After the fall of Iraq's Baathist regime in 2003, there are many indications that its brand of ideology for nation-building by re-writing the history and revising the geography of the region is being questioned in the Arab world. Yet, this process appears to have started in a reverse direction in some Arab parts of the lower Persian Gulf. In addition to rejecting many calls by Arab scholars and Arab newspapers asking Arabs to abandon the campaign of changing the name of the Persian Gulf (10) for instance, the UAE Government has increased its ant-Iranian campaign.
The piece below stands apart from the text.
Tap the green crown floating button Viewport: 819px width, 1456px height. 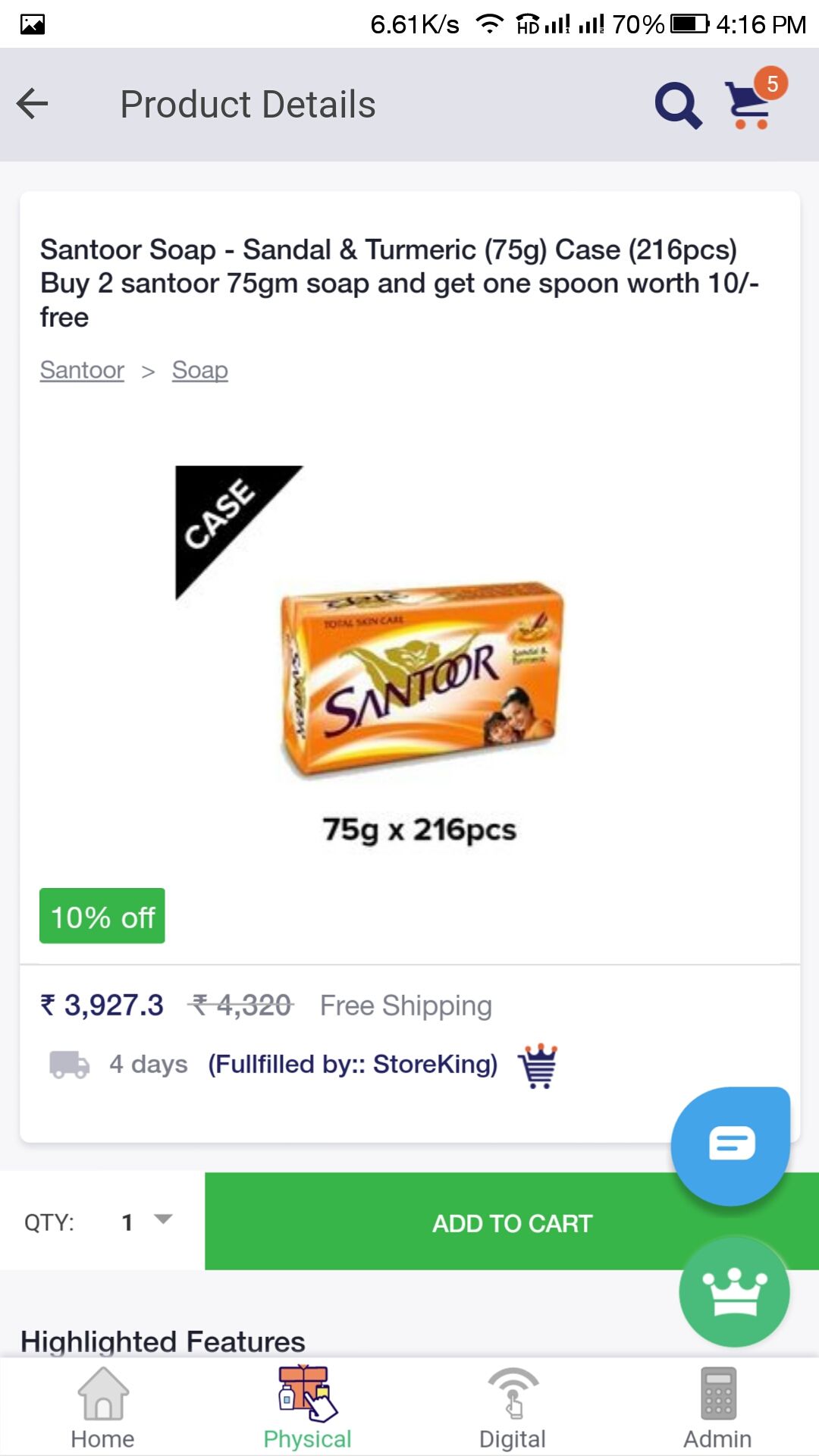pos(733,1291)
They have started to return sea-going vessels from their shores if happened to produce their cargo-bill bearing the name 'Persian Gulf'; they hugely increased financial support for any journalist, academic, or politician in the West that would adopt the term Arabian Gulf instead of the historical name of the Persian Gulf, the 2005 case of geographical controversy by National Geographic was an example; they began to support any activity that aimed at hurting Iran, the case of financial support for the creation of the Taliban regime in Afghanistan and its anti-Iranian activities in late 1990s and early years of the 2000s is one example and its critical stance, encouraged by US Secretary of State Condoleezza Rice, against Iran's nuclear energy program and attempts to formulate a pan-Arab opposition to it on the argument that close proximity of Iran's nuclear sites would pose a danger to the Arab countries of the Persian Gulf in the events of accidents, is another example. The UAE in putting forward this argument ignores the fact that they have never criticized Israel's nuclear arms program and the danger of Israeli nuclear sites proximity to the "brother" Arab nations of Lebanon, Jordan, Syria, and Egypt.
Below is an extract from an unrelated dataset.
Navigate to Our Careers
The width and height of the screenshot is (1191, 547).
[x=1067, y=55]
Writing and broadcasting undocumented allegations against Iran as Persian Empire and its founder, Cyrus the Great increased once again both locally and in the West. Appearance of an amazing piece of slur against Iran and its history of civilization, particularly against Iranian federative state (the so-called Persian Empire) of the pre-Islamic era, calling it 'The evil empire' in one of the most unlikely forums, "the Guardian" daily of London perhaps is a good example of the revival of Baath-style campaign of nation-building in an Arab state through expression of hatred for Iran, which had for over 35 years brought the Arabs and Iranians nothing but wars and devastation.
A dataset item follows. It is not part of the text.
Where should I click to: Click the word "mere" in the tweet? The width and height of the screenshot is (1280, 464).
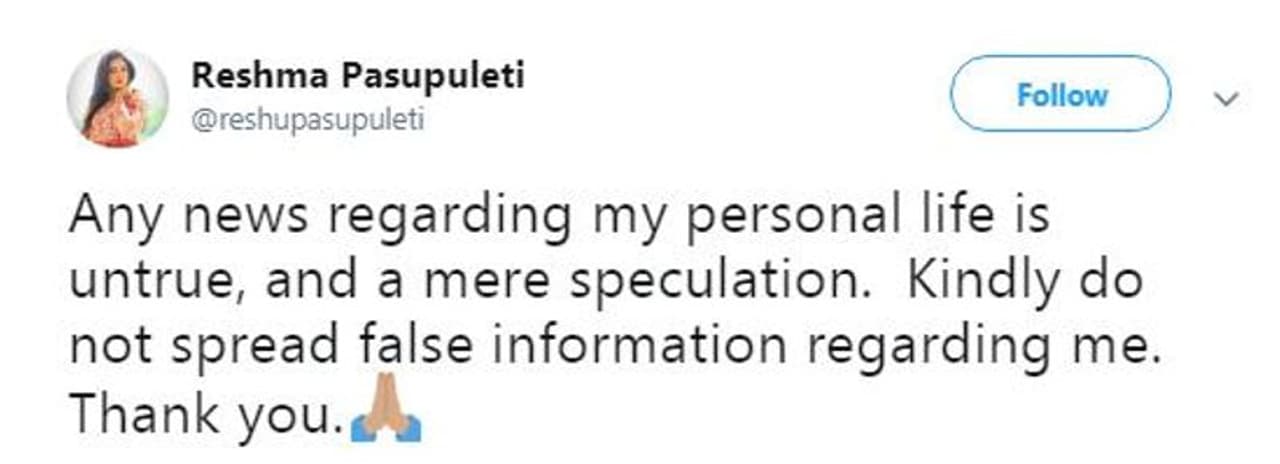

It might, however, be understandable that these newly formed states would concern themselves with the task of nation-building within the framework of their desired Arab identity, but construction of one's identity cannot always be achieved through destruction of the identity of the others. In their identity seeking efforts when some of these emirates face the reality that the lands on which they are building their new nations formed the southern flanks of the Iranian federative system (the so-called Persian Empire) for thousands of year and, therefore, like the former Baathist regime in Iraq, they too see their options limited to destroying the Persian (Iranian) identity. While, denying in many of their texts in history and geography the existence of such a political entity as Iran or Persia, in many other of their texts they try to reshape the history in a manner that would justify their anti-Iranian arguments. In a friendly exchange with an academic colleague in the United Kingdom, who, in reply to my invitation to an academic debate, wrote on Thursday 5 January 2006; relations and interests are entirely tied up with the Arab side of the Gulf, he stated:


Archaeological evidence (notably by Walid al-Takriti in Buraimi area) is showing that the Dawudi qanat go back well before the Achaemanid period and that on the contrary, there is no firm evidence of an Achaemanid occupation of Oman. Indeed the argument is that Oman was the original site of the qanat development and was taken by the Persians and spread by them..... Some of the major qanat of Oman on the western side of the mountains predate the Achaemanid period (11).


Neither the author of the above nor the source he refers to seem to have paused and asked the question; considering that defining the existence of a real and actual civilization is the pre-requisite condition for any academic claim of the discovery of constructed infrastructure in any given area of the world, how could qanat (underground water channel system) have been constructed in Eastern Arabia and Oman before the Achaeminid period? They do not seem to be concerned that before making that claim, they have to establish existence of a civilization in that part before the advent of the Achaeminid Iranian civilization. This is an old practice, and attempts to attribute some of better known and well-established features and samples of ancient Iranian civilization to modern countries like Turkey, Iraq and other Arab states of the region, is not new. There are always those in countries of more recent emergence who endeavor to work out an old historical identity for the new nations through re-writing the history. There are claims that qanat was first constructed by ancient Turks who did not even live in southwest Asia before 12th century AD. Some others who are more concerned about purifying their Western identity of any eastern cultural feature, have attributed to Rome almost all of the well known ancient Iranian invention such as the qanat underground water channel system, coinage (gold Daric and silver Ziglus), road system (the Royal Road) etc.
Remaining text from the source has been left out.